[Stored records]
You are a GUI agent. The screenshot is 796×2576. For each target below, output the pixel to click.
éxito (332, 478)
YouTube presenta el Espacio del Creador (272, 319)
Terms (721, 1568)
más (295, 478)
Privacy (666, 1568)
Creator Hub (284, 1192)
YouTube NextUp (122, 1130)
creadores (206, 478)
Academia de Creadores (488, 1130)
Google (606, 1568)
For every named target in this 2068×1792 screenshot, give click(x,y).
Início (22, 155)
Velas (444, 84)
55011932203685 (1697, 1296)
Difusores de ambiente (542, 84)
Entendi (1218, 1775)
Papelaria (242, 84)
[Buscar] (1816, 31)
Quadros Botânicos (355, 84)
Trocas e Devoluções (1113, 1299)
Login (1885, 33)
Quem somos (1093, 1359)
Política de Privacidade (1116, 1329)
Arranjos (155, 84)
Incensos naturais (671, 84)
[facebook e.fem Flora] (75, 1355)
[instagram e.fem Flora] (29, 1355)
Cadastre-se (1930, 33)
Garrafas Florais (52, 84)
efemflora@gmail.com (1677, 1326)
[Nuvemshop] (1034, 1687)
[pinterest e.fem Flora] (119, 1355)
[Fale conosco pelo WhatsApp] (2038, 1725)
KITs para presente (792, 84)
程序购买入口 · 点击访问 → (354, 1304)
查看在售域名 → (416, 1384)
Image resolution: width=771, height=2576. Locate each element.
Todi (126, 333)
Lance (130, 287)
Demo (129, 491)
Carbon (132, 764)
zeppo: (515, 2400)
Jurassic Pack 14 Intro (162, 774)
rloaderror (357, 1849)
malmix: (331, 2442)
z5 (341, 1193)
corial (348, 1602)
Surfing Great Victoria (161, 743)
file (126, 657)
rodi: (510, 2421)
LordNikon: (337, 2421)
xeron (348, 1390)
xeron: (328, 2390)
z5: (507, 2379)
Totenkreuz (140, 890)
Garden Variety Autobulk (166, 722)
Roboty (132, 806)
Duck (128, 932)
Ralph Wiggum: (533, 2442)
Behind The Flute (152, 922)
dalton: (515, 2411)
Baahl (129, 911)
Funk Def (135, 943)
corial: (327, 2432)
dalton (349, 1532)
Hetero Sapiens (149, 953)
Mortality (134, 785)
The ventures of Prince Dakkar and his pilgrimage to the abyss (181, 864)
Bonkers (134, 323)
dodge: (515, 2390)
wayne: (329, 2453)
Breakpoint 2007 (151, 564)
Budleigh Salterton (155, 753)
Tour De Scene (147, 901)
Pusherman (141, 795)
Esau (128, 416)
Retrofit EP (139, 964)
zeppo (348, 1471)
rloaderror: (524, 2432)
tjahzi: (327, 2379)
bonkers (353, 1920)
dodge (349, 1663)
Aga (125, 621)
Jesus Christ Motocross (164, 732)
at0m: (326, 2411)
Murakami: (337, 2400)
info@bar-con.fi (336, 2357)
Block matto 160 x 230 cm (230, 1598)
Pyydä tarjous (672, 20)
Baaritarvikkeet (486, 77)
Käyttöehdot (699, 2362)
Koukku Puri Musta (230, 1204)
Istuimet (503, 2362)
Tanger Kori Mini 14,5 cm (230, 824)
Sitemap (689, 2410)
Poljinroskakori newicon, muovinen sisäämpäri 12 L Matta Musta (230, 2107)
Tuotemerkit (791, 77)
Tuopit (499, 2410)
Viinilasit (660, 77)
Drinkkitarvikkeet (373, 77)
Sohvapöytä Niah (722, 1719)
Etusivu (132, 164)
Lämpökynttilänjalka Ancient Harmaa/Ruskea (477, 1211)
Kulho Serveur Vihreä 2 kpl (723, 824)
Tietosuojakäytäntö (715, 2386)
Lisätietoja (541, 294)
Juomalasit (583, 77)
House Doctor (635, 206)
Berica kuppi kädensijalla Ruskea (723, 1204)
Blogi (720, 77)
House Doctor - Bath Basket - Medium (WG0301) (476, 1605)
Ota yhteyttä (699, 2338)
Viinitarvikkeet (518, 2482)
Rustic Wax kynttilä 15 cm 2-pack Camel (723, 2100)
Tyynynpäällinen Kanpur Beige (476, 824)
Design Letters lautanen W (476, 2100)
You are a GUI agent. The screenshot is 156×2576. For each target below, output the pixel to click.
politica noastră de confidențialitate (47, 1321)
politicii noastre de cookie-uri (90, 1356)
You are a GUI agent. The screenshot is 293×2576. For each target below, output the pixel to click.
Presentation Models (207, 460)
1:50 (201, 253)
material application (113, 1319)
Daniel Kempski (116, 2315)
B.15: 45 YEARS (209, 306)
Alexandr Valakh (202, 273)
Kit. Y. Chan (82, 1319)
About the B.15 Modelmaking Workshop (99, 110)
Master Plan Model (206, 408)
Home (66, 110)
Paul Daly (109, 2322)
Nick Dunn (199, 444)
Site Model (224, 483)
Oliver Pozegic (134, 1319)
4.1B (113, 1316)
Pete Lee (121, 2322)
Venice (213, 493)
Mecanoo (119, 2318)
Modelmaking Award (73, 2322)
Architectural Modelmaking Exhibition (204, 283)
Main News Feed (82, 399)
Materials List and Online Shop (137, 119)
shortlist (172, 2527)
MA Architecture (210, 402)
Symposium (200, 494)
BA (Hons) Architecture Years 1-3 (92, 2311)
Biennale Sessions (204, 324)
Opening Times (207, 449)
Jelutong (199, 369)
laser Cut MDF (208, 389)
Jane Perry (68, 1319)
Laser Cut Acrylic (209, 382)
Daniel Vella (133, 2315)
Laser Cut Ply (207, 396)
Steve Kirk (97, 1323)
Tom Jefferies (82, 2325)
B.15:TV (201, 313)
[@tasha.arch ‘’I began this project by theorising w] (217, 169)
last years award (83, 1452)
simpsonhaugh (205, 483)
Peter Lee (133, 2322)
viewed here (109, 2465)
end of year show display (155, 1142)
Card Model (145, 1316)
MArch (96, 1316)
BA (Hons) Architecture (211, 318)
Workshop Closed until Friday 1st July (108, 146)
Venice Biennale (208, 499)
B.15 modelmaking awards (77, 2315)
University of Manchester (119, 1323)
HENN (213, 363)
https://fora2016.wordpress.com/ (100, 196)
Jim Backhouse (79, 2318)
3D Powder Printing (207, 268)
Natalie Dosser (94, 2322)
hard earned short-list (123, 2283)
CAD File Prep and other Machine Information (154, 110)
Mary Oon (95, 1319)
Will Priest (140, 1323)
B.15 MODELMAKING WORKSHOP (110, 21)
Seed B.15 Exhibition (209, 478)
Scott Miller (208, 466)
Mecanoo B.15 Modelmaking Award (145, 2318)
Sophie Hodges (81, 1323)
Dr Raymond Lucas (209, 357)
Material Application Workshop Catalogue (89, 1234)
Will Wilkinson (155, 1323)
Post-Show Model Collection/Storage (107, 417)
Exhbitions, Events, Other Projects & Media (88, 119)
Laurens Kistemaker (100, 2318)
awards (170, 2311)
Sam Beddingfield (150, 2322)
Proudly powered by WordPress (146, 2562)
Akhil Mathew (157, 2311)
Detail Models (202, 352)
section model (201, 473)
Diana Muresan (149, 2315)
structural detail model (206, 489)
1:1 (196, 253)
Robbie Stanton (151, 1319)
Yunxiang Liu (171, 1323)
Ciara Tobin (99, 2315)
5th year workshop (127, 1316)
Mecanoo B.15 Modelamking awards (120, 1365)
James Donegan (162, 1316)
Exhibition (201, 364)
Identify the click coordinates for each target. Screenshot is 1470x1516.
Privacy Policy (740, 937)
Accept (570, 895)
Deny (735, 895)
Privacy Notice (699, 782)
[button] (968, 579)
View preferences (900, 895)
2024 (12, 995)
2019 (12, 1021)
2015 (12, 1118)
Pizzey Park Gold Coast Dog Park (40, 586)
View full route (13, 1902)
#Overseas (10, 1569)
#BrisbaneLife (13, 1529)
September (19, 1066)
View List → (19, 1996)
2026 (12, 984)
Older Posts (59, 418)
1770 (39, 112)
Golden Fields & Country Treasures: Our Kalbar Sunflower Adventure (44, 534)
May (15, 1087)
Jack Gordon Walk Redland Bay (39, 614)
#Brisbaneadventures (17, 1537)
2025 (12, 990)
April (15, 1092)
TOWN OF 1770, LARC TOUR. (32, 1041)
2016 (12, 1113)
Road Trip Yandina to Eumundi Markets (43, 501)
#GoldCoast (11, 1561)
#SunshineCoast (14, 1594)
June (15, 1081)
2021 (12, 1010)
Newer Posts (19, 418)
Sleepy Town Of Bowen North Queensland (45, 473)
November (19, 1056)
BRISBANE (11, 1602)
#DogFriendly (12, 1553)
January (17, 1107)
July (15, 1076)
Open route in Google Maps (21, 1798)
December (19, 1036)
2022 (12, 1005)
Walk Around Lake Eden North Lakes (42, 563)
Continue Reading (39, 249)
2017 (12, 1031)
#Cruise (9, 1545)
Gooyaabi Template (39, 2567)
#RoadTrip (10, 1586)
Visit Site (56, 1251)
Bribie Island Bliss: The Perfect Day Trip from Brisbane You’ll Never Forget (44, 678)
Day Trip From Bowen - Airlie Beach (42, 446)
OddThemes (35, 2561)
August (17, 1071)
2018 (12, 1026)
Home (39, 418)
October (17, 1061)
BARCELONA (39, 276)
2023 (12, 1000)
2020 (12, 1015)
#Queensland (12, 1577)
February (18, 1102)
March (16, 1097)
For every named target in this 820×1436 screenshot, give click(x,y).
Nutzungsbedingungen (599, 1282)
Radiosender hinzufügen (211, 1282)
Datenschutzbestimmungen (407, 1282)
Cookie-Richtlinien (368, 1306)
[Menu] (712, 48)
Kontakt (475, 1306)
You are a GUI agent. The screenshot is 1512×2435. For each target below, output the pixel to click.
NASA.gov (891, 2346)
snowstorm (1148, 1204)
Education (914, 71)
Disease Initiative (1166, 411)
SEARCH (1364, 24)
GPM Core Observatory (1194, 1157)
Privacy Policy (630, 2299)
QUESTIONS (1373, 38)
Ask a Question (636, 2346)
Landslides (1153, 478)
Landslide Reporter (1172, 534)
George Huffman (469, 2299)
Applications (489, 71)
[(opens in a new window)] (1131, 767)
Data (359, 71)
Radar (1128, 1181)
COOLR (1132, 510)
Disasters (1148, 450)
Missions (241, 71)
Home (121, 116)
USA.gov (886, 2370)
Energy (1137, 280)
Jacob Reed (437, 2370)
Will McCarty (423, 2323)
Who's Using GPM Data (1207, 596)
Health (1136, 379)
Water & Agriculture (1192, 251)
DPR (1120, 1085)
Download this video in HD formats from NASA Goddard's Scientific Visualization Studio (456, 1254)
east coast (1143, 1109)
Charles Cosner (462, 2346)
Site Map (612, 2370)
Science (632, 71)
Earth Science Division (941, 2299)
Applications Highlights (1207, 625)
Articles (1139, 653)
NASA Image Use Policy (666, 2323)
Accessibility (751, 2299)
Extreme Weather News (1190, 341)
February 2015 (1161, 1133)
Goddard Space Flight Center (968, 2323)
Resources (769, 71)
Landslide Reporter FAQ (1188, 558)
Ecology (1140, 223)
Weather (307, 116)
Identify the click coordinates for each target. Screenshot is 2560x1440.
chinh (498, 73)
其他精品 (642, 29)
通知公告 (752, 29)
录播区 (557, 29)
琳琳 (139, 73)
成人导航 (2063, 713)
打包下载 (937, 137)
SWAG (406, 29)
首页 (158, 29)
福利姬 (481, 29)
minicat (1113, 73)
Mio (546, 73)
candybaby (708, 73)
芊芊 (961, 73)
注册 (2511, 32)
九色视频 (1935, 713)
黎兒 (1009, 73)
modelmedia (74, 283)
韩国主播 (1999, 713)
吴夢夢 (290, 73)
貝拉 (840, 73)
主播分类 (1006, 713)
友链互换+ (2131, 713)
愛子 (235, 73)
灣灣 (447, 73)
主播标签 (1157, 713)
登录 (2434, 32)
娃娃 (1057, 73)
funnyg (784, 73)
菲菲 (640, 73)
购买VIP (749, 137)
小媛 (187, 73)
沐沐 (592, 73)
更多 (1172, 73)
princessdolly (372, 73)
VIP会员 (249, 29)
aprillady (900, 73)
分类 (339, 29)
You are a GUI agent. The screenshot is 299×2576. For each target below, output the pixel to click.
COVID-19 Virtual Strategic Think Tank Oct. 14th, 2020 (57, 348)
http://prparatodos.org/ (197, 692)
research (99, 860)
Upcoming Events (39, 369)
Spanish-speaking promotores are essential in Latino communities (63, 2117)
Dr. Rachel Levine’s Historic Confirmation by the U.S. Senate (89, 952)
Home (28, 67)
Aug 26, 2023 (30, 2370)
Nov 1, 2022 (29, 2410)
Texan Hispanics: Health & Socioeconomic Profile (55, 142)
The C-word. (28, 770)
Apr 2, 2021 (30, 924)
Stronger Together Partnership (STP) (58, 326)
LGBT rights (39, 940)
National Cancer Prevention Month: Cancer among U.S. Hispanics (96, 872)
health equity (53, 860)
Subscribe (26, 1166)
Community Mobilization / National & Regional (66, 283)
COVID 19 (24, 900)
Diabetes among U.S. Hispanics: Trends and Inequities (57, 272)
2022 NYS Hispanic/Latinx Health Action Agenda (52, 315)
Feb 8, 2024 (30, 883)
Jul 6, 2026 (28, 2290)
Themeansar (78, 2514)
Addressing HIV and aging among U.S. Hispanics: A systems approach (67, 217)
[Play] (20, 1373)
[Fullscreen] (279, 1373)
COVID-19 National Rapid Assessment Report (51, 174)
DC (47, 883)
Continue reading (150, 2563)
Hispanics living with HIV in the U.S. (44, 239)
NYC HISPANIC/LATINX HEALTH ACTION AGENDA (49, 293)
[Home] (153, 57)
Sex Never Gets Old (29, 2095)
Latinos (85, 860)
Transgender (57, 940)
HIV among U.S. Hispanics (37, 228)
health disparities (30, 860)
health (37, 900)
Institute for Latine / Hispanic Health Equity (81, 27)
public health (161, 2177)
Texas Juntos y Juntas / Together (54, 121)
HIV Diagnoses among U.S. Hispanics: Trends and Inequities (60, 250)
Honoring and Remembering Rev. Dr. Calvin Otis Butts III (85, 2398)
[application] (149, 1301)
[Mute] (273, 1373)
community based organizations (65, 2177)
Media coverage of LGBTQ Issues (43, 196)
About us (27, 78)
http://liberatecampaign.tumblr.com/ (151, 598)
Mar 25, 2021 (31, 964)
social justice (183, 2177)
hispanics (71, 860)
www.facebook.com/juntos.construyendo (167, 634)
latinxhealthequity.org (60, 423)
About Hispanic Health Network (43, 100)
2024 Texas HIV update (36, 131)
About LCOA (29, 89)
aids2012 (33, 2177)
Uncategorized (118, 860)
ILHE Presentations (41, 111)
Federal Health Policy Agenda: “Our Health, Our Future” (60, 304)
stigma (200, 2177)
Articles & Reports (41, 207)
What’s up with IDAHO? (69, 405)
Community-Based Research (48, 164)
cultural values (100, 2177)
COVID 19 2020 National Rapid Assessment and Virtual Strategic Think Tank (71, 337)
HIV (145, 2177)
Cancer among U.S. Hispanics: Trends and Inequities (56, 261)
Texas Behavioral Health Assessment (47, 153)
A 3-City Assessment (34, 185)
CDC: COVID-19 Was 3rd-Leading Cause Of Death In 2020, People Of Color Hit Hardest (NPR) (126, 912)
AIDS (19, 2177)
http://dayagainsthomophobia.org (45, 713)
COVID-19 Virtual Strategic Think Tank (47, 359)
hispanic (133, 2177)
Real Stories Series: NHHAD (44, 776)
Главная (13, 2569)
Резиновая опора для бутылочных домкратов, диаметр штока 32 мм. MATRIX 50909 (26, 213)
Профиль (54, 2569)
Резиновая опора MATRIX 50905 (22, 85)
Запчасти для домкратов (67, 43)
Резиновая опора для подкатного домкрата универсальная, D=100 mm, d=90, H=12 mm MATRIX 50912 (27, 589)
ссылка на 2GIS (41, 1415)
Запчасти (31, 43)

ABOUT THIS TASK
What is needed is the number of lines in the records that contain the string "Continue", stated with nothing else.

ANSWER AREA
2